To those who aren’t fans of the game — and some who are — soccer is indelibly associated with hooligans, the British tabloids’ term of choice for young male fans who engage in rowdy, violent behavior. This phenomenon has been studied extensively, but one research report stands out as particularly vivid.
Writing in the British Journal of Social Psychology, a trio of researchers led by the University of Liverpool’s Clifford Stott reported that during the 1998 World Cup finals in Marseilles, fans of the English team got into numerous brawls, while fans of the Scottish team managed to express their loyalty without resorting to rioting. Why did violent behavior become the norm with one group but not the other?
Through a series of “observations, informal conversations, [and] unstructured and semi-structured interviews” with 121 English and Scottish supporters, the researchers uncovered a pattern of events and assumptions that led to a belief, among the English, that violent behavior was acceptable, and a different belief altogether for the Scots. Nearly two-thirds of the English fans reported experiencing “persistent taunts, threats and at times unprovoked violence from large groups of local youth.” Many said the police were taking the locals’ side and refusing to protect the English.

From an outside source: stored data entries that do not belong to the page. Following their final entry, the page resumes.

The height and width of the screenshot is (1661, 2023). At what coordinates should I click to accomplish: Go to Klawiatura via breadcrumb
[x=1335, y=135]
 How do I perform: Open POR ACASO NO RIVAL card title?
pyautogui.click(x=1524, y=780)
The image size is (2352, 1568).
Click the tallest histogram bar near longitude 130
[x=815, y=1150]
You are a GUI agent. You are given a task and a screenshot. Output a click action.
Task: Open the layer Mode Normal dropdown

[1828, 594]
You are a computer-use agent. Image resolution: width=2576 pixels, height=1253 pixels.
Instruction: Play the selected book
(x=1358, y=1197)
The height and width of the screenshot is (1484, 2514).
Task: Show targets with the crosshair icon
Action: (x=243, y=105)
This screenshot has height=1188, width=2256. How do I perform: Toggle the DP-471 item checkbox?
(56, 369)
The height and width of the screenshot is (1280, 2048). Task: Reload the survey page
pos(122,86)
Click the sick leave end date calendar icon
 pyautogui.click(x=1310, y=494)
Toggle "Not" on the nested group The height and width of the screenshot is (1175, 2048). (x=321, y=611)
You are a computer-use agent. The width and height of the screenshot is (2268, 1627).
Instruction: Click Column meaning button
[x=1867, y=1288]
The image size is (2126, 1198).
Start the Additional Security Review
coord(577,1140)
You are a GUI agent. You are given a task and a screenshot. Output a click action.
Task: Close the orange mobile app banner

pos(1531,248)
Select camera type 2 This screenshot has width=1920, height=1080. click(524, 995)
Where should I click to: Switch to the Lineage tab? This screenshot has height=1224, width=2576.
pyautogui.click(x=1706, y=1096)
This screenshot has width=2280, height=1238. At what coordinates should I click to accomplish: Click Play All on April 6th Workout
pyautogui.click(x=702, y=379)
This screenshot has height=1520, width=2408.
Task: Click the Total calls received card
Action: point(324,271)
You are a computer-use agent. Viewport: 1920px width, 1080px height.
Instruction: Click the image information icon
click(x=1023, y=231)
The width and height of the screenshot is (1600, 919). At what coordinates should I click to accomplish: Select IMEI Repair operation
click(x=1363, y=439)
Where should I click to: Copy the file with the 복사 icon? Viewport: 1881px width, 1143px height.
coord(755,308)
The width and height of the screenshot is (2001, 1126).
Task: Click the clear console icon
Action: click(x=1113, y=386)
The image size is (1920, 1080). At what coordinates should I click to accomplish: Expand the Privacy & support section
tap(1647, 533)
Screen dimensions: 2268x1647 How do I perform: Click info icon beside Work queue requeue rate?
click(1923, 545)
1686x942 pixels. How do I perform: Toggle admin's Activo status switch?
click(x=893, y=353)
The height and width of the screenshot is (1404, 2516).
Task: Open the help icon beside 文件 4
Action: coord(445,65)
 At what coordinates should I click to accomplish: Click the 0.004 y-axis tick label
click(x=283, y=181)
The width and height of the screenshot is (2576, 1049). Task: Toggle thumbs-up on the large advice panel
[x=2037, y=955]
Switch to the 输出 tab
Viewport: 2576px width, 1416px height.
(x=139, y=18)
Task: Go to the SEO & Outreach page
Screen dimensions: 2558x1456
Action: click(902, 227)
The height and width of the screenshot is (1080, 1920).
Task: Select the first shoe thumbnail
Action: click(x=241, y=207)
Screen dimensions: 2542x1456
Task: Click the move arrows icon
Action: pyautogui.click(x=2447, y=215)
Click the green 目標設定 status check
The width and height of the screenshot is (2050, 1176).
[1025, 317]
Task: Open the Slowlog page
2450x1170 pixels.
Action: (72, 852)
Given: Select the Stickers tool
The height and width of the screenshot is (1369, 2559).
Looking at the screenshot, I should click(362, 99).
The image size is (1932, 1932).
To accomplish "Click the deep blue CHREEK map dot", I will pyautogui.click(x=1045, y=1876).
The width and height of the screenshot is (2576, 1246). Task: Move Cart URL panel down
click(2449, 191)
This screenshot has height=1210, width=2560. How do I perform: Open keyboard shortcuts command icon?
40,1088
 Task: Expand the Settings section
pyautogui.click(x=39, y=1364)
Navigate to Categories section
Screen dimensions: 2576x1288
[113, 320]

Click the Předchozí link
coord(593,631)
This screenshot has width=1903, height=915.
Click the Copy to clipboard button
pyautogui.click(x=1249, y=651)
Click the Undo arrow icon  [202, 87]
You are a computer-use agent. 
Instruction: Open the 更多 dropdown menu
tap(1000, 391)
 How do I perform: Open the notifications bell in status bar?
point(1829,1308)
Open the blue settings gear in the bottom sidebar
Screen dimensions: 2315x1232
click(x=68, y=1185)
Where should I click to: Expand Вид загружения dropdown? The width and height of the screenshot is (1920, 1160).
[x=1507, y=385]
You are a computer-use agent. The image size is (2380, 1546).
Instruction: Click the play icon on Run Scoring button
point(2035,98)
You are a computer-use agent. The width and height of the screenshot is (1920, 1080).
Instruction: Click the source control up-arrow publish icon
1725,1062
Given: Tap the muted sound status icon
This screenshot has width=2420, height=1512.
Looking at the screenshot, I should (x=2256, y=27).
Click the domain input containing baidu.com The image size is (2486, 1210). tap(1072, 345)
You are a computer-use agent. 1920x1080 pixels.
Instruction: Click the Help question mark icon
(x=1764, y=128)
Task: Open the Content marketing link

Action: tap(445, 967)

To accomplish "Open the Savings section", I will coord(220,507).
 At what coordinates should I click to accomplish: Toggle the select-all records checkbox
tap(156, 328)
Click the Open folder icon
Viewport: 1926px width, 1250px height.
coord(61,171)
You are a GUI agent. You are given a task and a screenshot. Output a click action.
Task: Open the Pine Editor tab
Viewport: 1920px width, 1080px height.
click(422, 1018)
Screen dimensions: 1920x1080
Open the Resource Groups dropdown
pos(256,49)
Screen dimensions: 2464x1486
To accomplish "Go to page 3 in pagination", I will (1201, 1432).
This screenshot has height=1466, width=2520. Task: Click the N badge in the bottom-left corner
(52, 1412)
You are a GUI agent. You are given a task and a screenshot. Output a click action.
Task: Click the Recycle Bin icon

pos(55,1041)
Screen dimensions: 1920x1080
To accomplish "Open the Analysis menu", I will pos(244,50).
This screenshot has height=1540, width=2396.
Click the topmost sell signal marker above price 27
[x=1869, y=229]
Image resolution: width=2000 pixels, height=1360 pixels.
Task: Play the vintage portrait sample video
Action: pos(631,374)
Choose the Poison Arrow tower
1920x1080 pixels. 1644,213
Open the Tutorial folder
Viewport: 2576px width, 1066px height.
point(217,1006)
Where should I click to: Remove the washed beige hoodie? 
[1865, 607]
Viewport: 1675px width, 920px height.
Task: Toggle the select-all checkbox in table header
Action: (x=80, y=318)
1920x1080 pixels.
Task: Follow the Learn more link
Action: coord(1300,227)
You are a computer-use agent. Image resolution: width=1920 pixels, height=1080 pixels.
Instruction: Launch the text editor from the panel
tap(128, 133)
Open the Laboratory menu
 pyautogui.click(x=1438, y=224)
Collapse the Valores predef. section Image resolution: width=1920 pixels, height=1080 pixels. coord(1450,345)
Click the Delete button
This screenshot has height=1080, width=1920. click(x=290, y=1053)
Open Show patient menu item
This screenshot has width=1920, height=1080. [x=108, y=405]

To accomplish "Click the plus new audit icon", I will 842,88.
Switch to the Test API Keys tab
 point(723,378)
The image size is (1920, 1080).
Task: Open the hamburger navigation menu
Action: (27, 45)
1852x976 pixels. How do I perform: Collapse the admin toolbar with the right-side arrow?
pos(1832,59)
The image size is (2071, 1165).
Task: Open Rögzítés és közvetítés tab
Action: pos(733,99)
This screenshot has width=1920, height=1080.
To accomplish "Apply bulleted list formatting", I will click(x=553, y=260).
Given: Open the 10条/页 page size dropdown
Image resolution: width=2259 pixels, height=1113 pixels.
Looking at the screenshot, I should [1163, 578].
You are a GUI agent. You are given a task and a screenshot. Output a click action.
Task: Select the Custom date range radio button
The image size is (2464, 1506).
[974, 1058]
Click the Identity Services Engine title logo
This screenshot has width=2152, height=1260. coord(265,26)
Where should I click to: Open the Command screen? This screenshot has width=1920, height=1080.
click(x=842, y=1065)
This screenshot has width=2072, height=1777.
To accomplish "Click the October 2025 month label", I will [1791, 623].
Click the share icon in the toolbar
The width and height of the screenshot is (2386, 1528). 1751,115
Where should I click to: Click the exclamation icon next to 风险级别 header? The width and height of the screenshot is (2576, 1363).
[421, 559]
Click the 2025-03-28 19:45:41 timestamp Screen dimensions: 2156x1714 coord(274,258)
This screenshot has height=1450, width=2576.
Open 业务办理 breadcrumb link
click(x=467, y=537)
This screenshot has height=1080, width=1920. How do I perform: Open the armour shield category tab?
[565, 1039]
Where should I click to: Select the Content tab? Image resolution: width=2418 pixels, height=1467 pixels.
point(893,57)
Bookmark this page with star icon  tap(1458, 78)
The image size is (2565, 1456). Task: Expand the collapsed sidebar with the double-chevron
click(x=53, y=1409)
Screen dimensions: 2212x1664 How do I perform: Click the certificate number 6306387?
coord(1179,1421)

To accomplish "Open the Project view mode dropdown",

As news of these confrontations spread among the supporters, “violent action toward out-group members came to be understood as legitimate and sometimes even necessary by those who had previously seen it as inappropriate,” the researchers reported. Violence-prone men “previously seen as marginal … became disproportionately influential in structuring collective action.”
This destructive dynamic ignited fairly easily, given that, in the researchers’ words, “aggression towards others defines for many what it means to be an English fan.” This combativeness has created “a stereotype of English fans as dangerous,” producing an incendiary loop of mutual suspicion and hostility. In contrast, the Scottish team supporters reported no problems with locals and took no issue with the police. Their laid-back attitude was, at least in part, the result of a conscious effort to disassociate themselves from the violence-prone English fans.
As one Scottish supporter told an interviewer, “The best way to piss the English off is to behave and have a good laugh with the other fans.”